● Given records:
BEGIN
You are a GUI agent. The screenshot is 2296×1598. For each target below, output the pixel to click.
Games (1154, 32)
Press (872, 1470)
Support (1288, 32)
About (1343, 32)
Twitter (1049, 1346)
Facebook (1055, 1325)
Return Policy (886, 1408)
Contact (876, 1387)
END
● Description of the task:
Repeat each entry above exactly as it appears.

● Completed exercise:
You are a GUI agent. The screenshot is 2296×1598. For each target below, output the pixel to click.
Games (1154, 32)
Press (872, 1470)
Support (1288, 32)
About (1343, 32)
Twitter (1049, 1346)
Facebook (1055, 1325)
Return Policy (886, 1408)
Contact (876, 1387)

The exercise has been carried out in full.